43 En plus de l'art. 197a CP, il y aura régulièrement – mais pas obligatoirement – des infractions contre l'honneur et la sphère privée, c'est-à-dire des infractions contre l'honneur (art. 173 ss CP), les infractions d'écoute ou d'enregistrement non autorisés (art. 179bis ss CP) ou l'usurpation d'identité (art. 179decies CP). Étant donné que ces normes protègent des biens juridiques différents, l'art. 197a CP est en concurrence réelle avec tous les éléments constitutifs de ce titre. La violation de l'autodétermination sexuelle constitue un délit distinct qui n'est pas couvert par les dispositions susmentionnées.
44 Même les infractions contre la liberté, telles qu'elles sont généralement commises dans le cadre de la sextorsion (N. 1) – en particulier les menaces (art. 180 CP) ou la contrainte (art. 181 CP) – ne constituent pas des infractions préalables punissables au sens de l'art. 197a CP si elles ont été commises avant la diffusion des images. Si la publication des images intervient après une telle menace ou si, à la suite de celle-ci, certaines actions sont exigées en échange de la suppression, il y a violation indépendante de l'autodétermination sexuelle. Dans ces cas, l'art. 197a CP est en concurrence réelle avec les infractions contre la liberté. La composante restrictive de la liberté intensifie l'injustice globale, mais ne l'absorbe pas.
45 Si les contenus diffusés constituent de la pornographie au sens de l'art. 197 CP, il y a concurrence entre l'art. 197a et l'art. 197 CP. Étant donné que toutes les variantes de l'art. 197 CP poursuivent un autre objectif de protection (cf.
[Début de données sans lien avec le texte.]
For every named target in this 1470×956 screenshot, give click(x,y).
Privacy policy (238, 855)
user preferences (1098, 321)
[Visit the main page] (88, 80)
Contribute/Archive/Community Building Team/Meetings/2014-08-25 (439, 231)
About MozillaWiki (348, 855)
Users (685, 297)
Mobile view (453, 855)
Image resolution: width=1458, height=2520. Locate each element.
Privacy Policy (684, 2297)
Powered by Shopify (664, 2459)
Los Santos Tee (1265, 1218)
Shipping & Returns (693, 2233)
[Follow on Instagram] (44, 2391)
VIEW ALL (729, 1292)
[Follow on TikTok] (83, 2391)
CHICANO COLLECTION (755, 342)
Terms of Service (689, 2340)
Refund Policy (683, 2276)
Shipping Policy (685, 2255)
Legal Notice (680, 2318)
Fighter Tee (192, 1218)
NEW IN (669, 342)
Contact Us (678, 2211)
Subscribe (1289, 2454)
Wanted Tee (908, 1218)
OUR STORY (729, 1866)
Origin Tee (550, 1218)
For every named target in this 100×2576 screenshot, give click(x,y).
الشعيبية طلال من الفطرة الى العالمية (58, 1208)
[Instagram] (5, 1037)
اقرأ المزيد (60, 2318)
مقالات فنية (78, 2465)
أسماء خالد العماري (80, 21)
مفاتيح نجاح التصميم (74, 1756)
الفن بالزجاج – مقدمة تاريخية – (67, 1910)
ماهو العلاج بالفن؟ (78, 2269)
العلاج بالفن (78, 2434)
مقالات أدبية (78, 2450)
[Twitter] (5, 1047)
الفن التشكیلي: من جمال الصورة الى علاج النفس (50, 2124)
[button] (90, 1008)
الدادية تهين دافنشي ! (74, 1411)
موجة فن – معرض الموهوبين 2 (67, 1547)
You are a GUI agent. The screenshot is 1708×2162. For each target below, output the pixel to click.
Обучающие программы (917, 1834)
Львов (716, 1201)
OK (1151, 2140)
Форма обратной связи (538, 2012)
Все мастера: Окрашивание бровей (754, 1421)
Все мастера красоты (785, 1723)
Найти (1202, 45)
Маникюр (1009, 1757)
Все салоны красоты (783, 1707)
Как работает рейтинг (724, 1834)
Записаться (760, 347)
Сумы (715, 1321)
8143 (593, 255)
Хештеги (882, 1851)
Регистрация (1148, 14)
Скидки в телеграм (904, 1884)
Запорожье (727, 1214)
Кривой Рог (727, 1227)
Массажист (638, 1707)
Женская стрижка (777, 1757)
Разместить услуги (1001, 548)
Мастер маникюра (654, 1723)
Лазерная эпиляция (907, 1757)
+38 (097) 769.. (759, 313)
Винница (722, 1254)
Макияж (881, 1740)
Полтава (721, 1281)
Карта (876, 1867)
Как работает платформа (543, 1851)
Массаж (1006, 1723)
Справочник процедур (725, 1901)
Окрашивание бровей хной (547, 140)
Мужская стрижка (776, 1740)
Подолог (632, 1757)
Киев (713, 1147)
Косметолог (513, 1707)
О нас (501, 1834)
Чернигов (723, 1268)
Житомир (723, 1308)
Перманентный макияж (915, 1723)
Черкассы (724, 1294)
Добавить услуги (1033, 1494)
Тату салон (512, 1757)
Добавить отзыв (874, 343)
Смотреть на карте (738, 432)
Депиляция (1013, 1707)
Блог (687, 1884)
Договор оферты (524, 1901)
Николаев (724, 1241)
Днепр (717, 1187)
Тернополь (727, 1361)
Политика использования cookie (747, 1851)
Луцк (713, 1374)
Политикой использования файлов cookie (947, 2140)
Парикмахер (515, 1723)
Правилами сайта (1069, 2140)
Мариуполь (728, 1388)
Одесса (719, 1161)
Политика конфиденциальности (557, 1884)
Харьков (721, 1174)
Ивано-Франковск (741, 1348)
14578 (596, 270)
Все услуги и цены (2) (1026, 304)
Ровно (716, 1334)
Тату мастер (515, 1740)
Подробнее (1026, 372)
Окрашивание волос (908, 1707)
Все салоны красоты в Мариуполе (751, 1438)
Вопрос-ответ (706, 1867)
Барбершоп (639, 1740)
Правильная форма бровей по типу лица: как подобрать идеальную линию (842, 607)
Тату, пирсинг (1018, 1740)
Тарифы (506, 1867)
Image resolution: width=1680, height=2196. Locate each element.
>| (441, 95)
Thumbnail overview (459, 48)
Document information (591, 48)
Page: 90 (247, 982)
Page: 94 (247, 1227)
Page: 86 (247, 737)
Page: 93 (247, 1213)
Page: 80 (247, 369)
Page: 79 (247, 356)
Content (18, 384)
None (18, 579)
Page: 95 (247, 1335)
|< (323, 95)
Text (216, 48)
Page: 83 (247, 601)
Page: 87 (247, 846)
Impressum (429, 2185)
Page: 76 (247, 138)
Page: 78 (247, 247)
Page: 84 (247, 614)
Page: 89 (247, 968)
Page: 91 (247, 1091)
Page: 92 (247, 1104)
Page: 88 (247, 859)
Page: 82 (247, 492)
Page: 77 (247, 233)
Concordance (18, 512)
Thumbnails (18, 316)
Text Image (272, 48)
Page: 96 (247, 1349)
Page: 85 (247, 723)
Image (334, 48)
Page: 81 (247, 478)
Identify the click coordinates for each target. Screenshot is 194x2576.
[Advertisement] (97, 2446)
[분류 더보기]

N. 30), les deux infractions sont en concurrence réelle l'une avec l'autre. Si des jeunes partagent entre eux leurs propres contenus pornographiques, il est possible de se baser sur le consentement ou l'absence de consentement des jeunes qui sont capables de discernement au sens de l'art. 197a CP. Même si des jeunes capables de discernement consentent à la diffusion et qu'il n'y a donc pas de punissabilité au sens de l'art. 197a CP, il peut néanmoins y avoir punissabilité au sens de l'art. 197, al. 4, CP.